Context & History

Passkeys have become the preferred method for passwordless authentication because they resist phishing and rely on public‑key cryptography. The original cross‑device flow was designed for a desktop paired with a smartphone, using a QR code to transfer a FIDO URL. As wearable head‑mounted displays (XR), smart home hubs, and industrial sensors entered the market, the QR‑code approach became impractical many of these devices either lack a screen or have a display that cannot be easily captured by a camera. Early research by the FIDO Alliance and the WebAuthn specification laid the groundwork for hybrid transports that can move authentication data over BLE or NFC. This guide builds on that foundation and explains how to extend the flow to devices that cannot show visual cues.

Implementation & Best Practices

Roadmap First, the head‑less device constructs the same payload that a QR code would contain-an ECDH public key, a session secret, and routing data. Second, the payload is encoded into a standard FIDO URL. Third, the URL is delivered to a companion app via an authenticated push channel. Fourth, the companion app launches the URL, triggers the OS‑level passkey UI, and completes the BLE‑based hybrid exchange. Finally, the response is relayed back to the original device, which forwards it to the relying‑party server. The sections below expand each step and highlight security considerations.

Creating the FIDO URL on a display‑less device

The device's browser generates a JSON object containing clientDataJSON, a newly generated ECDH key pair, and a nonce that identifies the authentication request. This object is base64url‑encoded and appended to the fido// scheme as defined in the WebAuthn spec (Wikipedia). The resulting URL looks like fido//auth?c=... and can be transmitted as plain text.

Secure delivery via push notification

Because the device cannot render a QR code, it uses an authenticated push channel to send the URL to the user's companion app. The push service is implemented as a service worker on the server side see the service‑worker guide for details on setting up reliable push delivery. The payload is wrapped in a GraphQL mutation that includes the target user ID and a short expiration timestamp (five minutes). The companion app validates the signature and displays a native notification that the user can tap.

Companion app handling and deep‑link execution

When the user taps the notification, the operating system resolves the deep link and opens the FIDO URL inside the app.
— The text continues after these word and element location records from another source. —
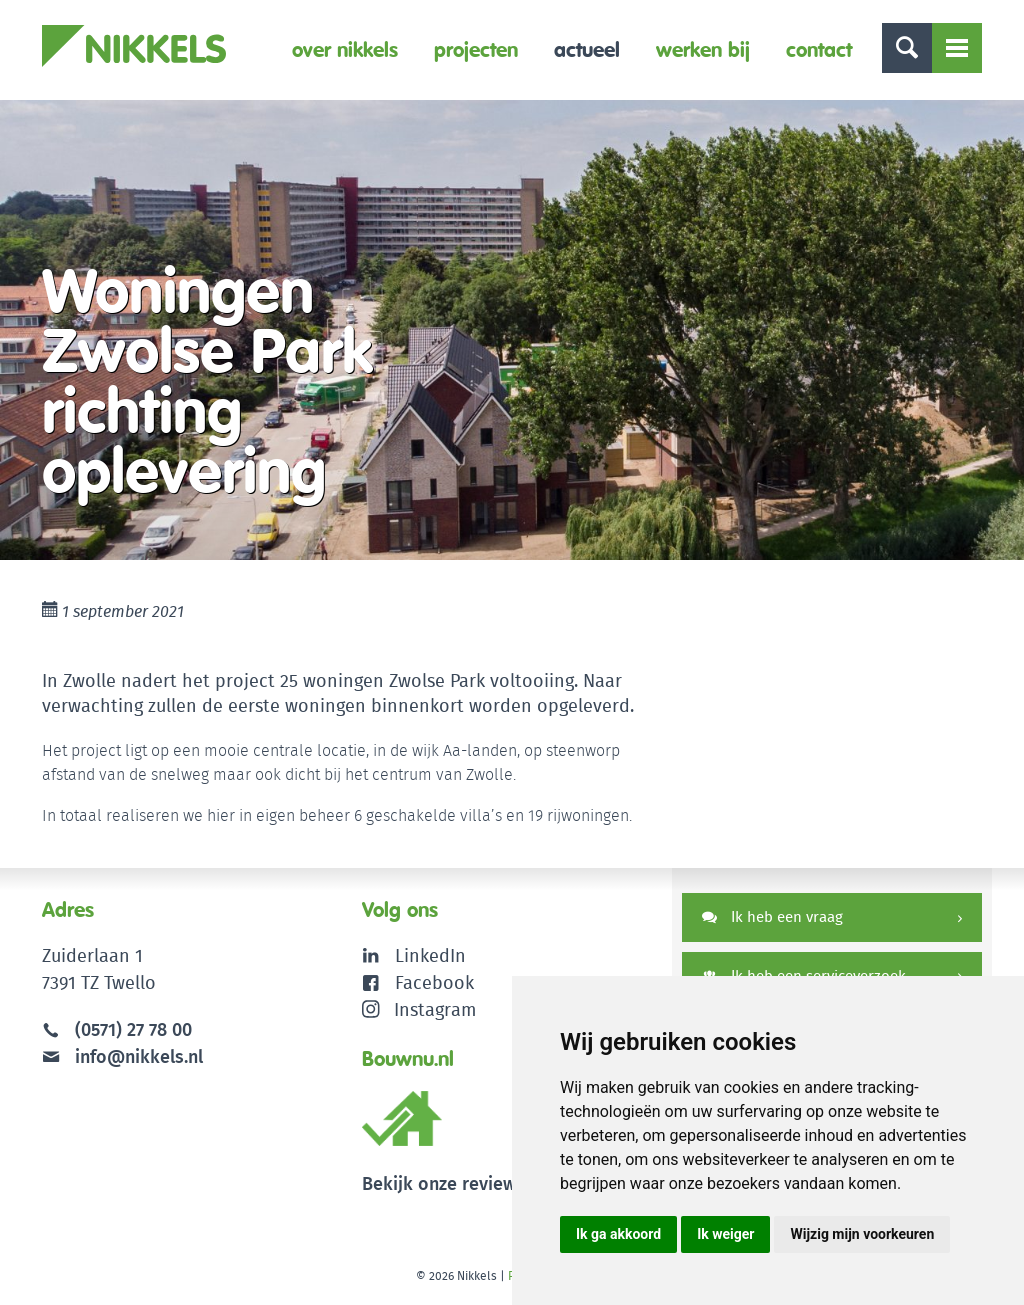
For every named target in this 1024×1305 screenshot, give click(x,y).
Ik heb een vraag (772, 916)
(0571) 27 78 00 (133, 1029)
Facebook (434, 982)
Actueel (587, 49)
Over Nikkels (345, 49)
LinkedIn (430, 955)
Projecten (476, 49)
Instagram (419, 1009)
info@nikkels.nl (122, 1056)
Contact (819, 49)
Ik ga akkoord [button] (618, 1234)
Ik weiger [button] (725, 1234)
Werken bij (703, 49)
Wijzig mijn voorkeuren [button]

The app then invokes the platform's passkey manager (iOS Passkeys or Android Credential Manager). The manager presents the usual biometric or PIN verification step, ensuring that the user explicitly approves the request.

Hybrid transport over BLE

After user verification, the mobile device starts a BLE advertisement that carries the ECDH public key and session identifier. The head‑less device, already listening for BLE packets, establishes an encrypted tunnel, performs the challenge‑response exchange, and generates a signed assertion. This assertion is sent to the relying‑party server exactly as a conventional WebAuthn response would be.

Fallback polling path

If the user disables push notifications, the companion app can poll the backend for pending requests. The same GraphQL query used for push delivery returns any active FIDO URLs, allowing the app to initiate the flow without user interaction. This ensures that authentication remains possible even in low‑notification environments.

Security and usability notes

• All messages are signed with the user's account key to prevent spoofing.
• Requests expire after five minutes to limit replay attacks.
• BLE communication is encrypted using the exchanged ECDH keys, providing confidentiality and integrity.
• Both the device and the companion app must verify the originating account see the interoperability guide for best practices when handling cross‑origin data.

Key takeaways

• By replacing the QR code with an authenticated push of a FIDO URL, screen‑less devices can participate in the standard WebAuthn hybrid flow.
• The approach satisfies proximity and user‑consent requirements without sacrificing security.
• Implementation relies on existing standards (WebAuthn, FIDO CTAP, BLE) and can be adapted to any platform that supports push notifications and deep‑link handling.